Looking at the red carpet arrivals for Monday's Golden Globes, it appeared Beyonce, nominated for her song Spirit from The Lion King, had skipped the event.
However, it was later revealed the performer snuck in an hour after the ceremony had started. She was spotted standing in the aisle with husband Jay-Z as comedian Kate McKinnon presented Ellen DeGeneres with the Carol Burnett Award before taking their seats as DeGeneres walked up to the stage.
Although the couple have not commented on why they missed so much of the night, pictures posted to Beyonce's Instagram account show them holding a private red carpet of sorts, posing for their own pictures before heading to the ceremony.
It does beg the question: if you're not Beyonce, how late is too late to arrive at a party?
"There really is no difference between a seated or standing function when it comes to arriving on time; it is important to always be on time," advises Treska Roden from Sydney's International College of Etiquette. "To be late is disrespectful. However, arriving late for a seated function is going to cause more discomfort to the host and the other guests than a standing function."
Roden says it is appropriate to arrive five to 10 minutes after the start time of a party or dinner party. But, at an event with assigned seating and formalities, you need to be there when people take their seats.

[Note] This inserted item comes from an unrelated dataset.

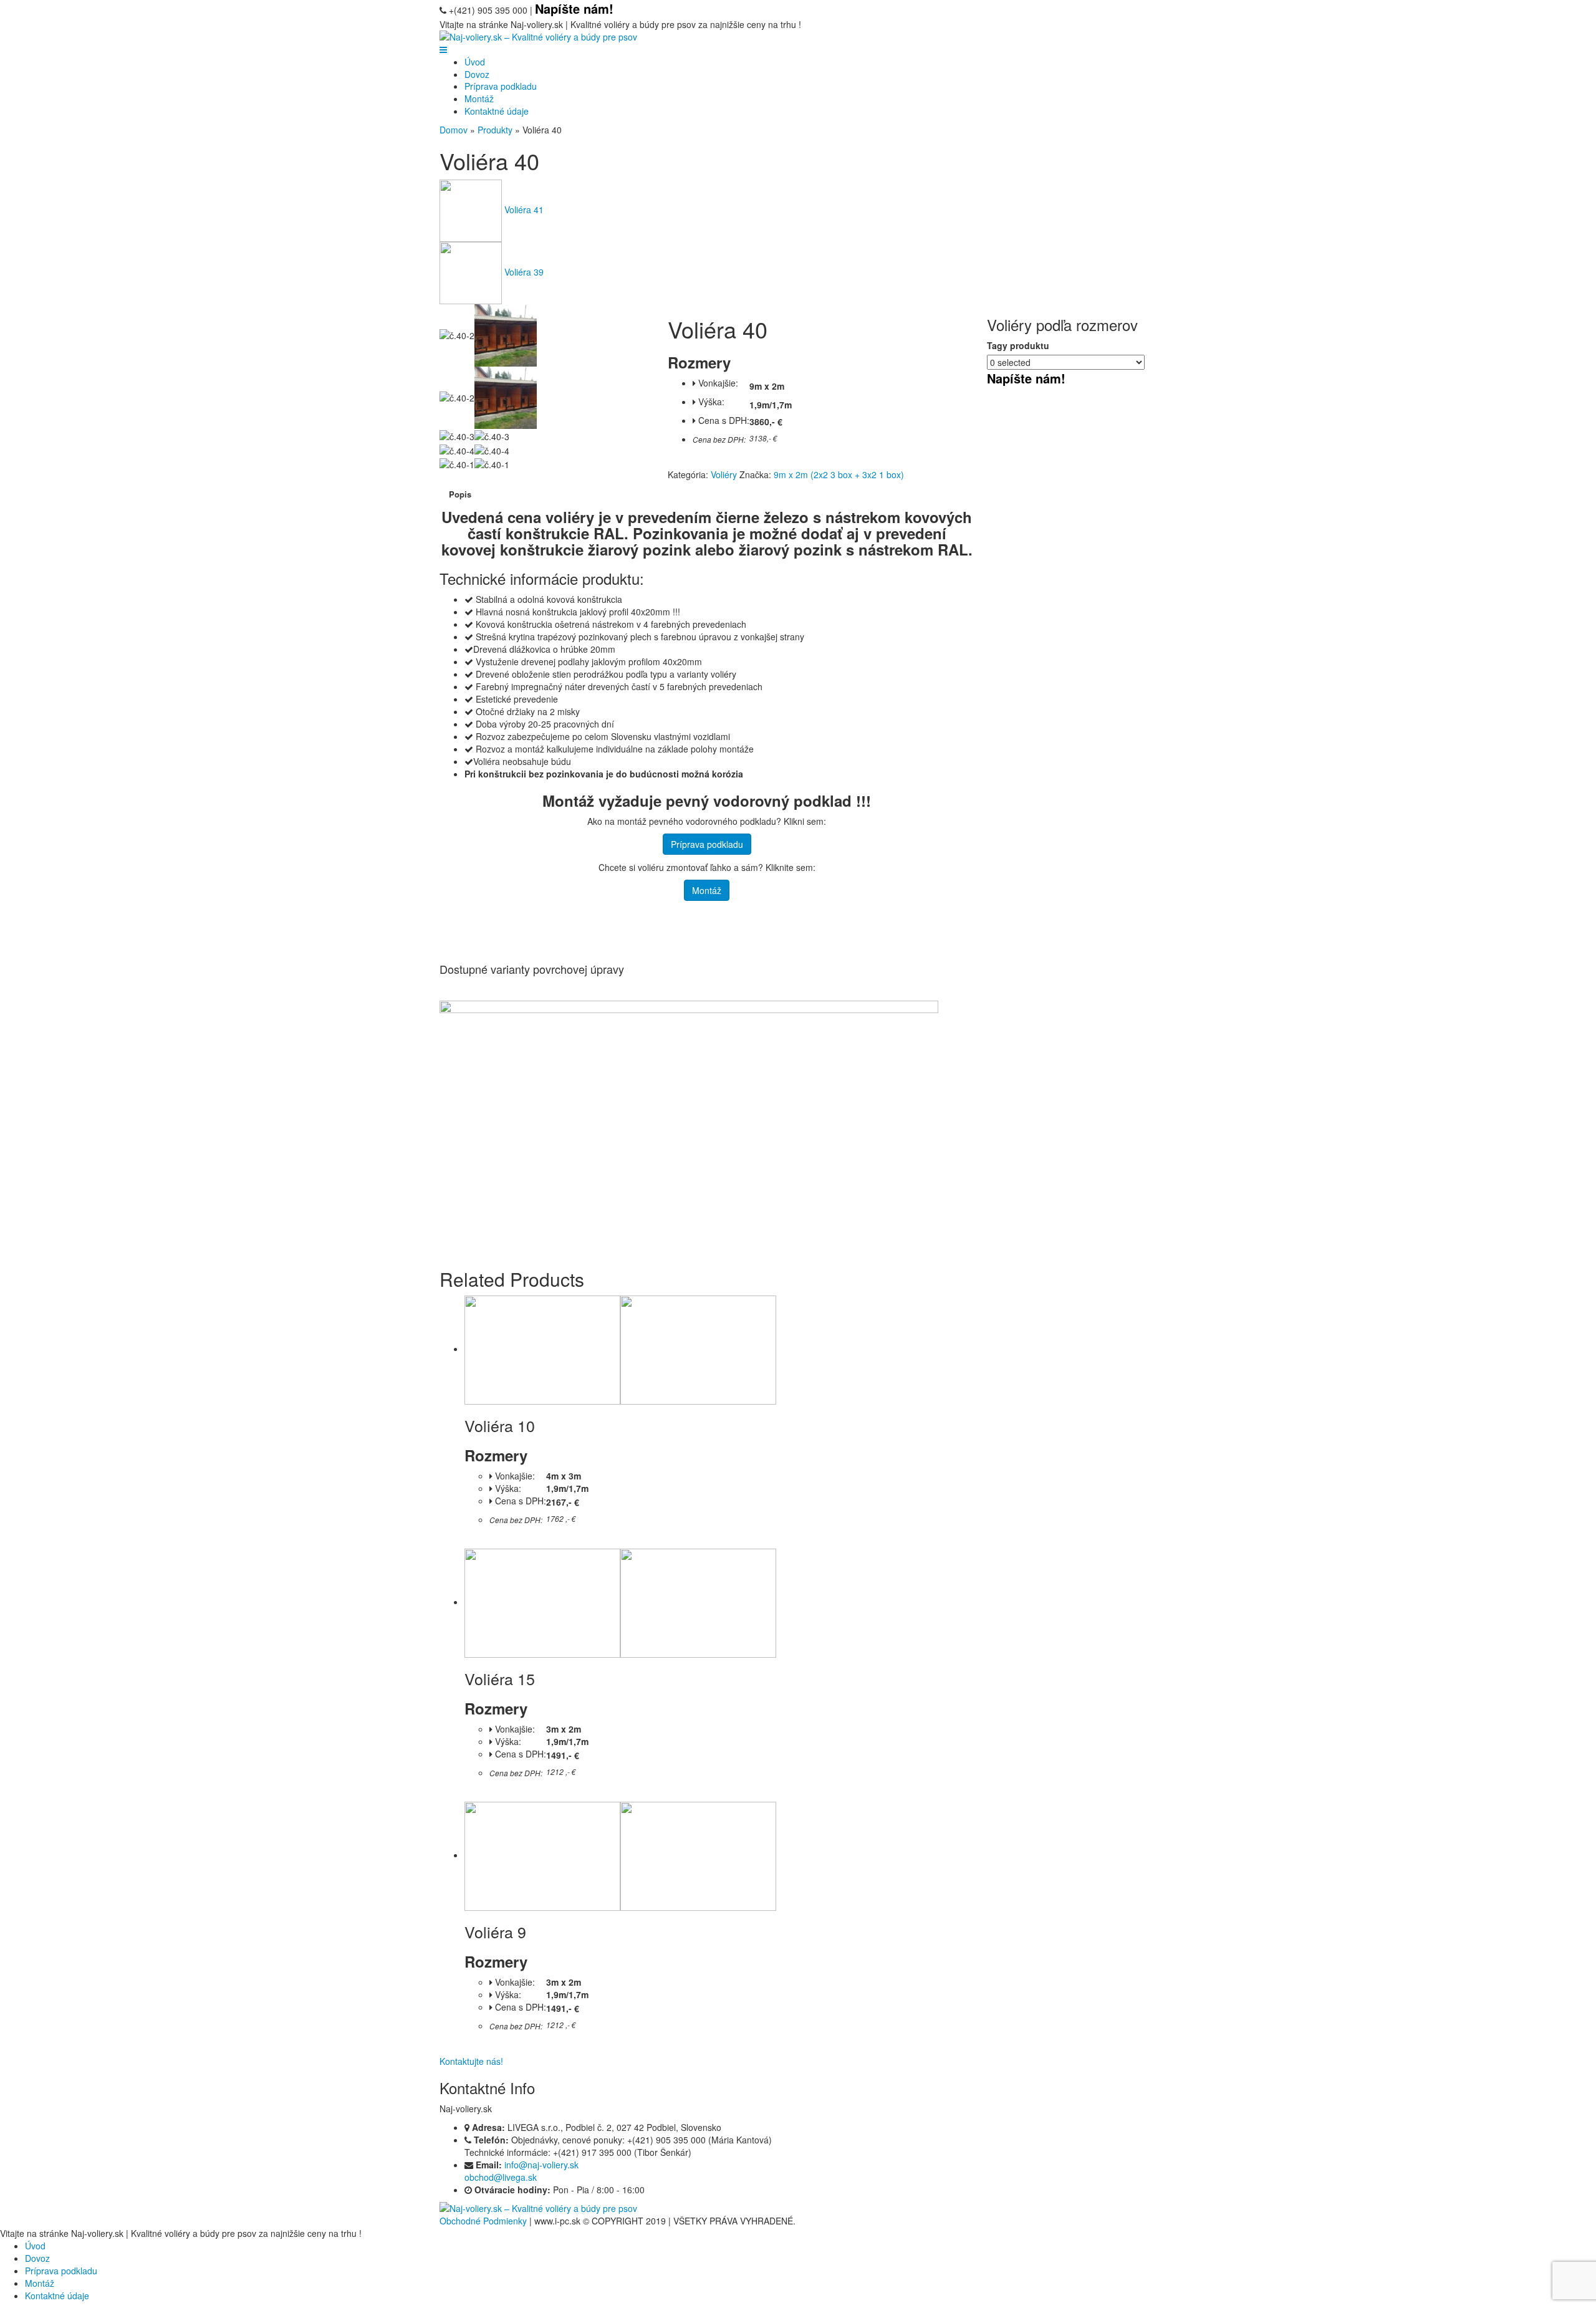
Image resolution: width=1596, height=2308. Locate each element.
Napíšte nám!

Good Manners etiquette coach Anna Musson agrees with the dinner party advice, giving 10 minutes after the time on the invitation as her guide for a polite arrival.
"To arrive on time is a faux pas and to be early is unforgivable," she says. "Picture yourself at the start time of a dinner party, possibly not yet dressed or scrubbing the loo."
In the event you are running unavoidably late (or losing track of the time during your rooftop Instagram shoot), Roden says you need to find the host and apologise, but do not give an excuse.
"This minimises your responsibility … just say, 'I am very sorry I am late' and mean it."
Musson recommends phoning ahead if you know you are going to be late for an event with a strict start time or where people will wait for your arrival, such as a restaurant booking.
"When you arrive, apologise for being late and refrain from mentioning it again," she says. "Get busy with being helpful and participatory and leave it at that. To continually apologise or refer to 'the trains' or 'blasted traffic' is distasteful and unnecessary."
But, if you're late for, say, an industry awards night, Musson says Beyonce and Jay-Z's tactic of standing in the aisle while waiting for someone to finish their speech is not ideal.
"Try to arrive during the applause or video presentation and not while someone is speaking. If it is a [theatre] performance you must wait for intermission."